Text passage.
== Segment start ==
Man-made wetlands in New Bern clean up storm water

Man-made wetlands in New Bern clean up storm water

NEW BERN, CRAVEN COUNTY - The wetlands may be man-made, but the way it's cleaning the water is a natural process, by using plants. The wetlands are located just of Simmons Street in New Bern.

A new drainage design will now keep floodwaters from thunderstorms out of nearby places like Duffy Field and the North Hills and instead rush to the wetlands. In total the wetlands will treat about 1,000 acres worth of storm water. Once the stormwater hits the wetlands it is carefully steered into a series of ponds, or as engineers call them, cells. The cells are stocked with special plants that will filter out excess nutrients that can contaminate the water. After making it through several cells, the clean water is fed back into the Neuse River.

Each day the wetlands are sustained by a small pump which pushes about 1,000 gallons of water per minute. But during big events, much larger pumps are on standby.

"Once we get into the bigger storms, the tropical storms the big pumps will kick on. It will pump approximately 40,000 gallons per minute and it goes into the deep pool cell here to the left." Said Matt Montayne, a New Bern Public Works Engineer.

As the water pumps through the wetlands each year, it is estimated the plants will clean about 3,300 pounds of nitrogen and 299 pounds of phosphorus out of stormwater before it is reintroduced into the Neuse River.
== Segment end ==
Assignment. Copy from "NEW BERN, CRAVEN" up to and including "in New Bern." in the article on the New Bern wetlands, reproducing every word and punctuation mark unchanged.

Excerpted records.
== Segment start ==
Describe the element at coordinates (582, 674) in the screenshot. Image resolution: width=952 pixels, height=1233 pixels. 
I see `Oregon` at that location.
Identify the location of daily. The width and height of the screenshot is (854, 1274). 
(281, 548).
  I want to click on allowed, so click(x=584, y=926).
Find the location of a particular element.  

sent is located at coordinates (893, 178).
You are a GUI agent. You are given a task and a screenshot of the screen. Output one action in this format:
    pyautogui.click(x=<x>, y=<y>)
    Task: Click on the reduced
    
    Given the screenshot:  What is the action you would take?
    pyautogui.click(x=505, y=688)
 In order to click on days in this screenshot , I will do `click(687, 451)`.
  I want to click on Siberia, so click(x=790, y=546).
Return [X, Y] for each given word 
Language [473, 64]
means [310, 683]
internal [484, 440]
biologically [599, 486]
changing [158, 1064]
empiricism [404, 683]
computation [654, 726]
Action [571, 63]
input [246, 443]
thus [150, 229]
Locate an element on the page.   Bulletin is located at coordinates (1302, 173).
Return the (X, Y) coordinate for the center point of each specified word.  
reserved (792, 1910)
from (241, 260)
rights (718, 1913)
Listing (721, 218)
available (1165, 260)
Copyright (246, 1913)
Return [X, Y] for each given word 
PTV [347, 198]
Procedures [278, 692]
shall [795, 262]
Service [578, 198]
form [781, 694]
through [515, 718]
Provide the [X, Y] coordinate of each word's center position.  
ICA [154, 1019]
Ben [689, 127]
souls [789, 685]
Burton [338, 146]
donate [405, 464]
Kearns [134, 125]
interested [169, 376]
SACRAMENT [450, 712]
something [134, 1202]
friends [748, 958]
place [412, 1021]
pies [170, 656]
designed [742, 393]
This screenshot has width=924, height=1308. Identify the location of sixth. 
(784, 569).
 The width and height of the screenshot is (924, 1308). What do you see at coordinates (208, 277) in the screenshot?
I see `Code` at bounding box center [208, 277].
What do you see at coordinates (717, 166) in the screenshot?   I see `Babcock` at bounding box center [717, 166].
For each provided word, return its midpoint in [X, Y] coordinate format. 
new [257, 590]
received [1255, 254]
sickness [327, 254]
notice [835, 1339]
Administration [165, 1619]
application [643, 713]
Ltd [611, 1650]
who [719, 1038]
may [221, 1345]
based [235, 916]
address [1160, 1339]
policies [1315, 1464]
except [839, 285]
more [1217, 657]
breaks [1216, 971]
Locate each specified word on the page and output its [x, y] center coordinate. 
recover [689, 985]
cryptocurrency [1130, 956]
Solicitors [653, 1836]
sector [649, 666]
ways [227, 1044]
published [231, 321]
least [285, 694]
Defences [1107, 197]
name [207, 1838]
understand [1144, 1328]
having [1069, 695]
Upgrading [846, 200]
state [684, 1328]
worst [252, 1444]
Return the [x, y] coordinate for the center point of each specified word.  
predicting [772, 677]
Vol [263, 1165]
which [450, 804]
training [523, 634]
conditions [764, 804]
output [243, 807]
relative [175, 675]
== Segment end ==
Result below.
NEW BERN, CRAVEN COUNTY - The wetlands may be man-made, but the way it's cleaning the water is a natural process, by using plants. The wetlands are located just of Simmons Street in New Bern.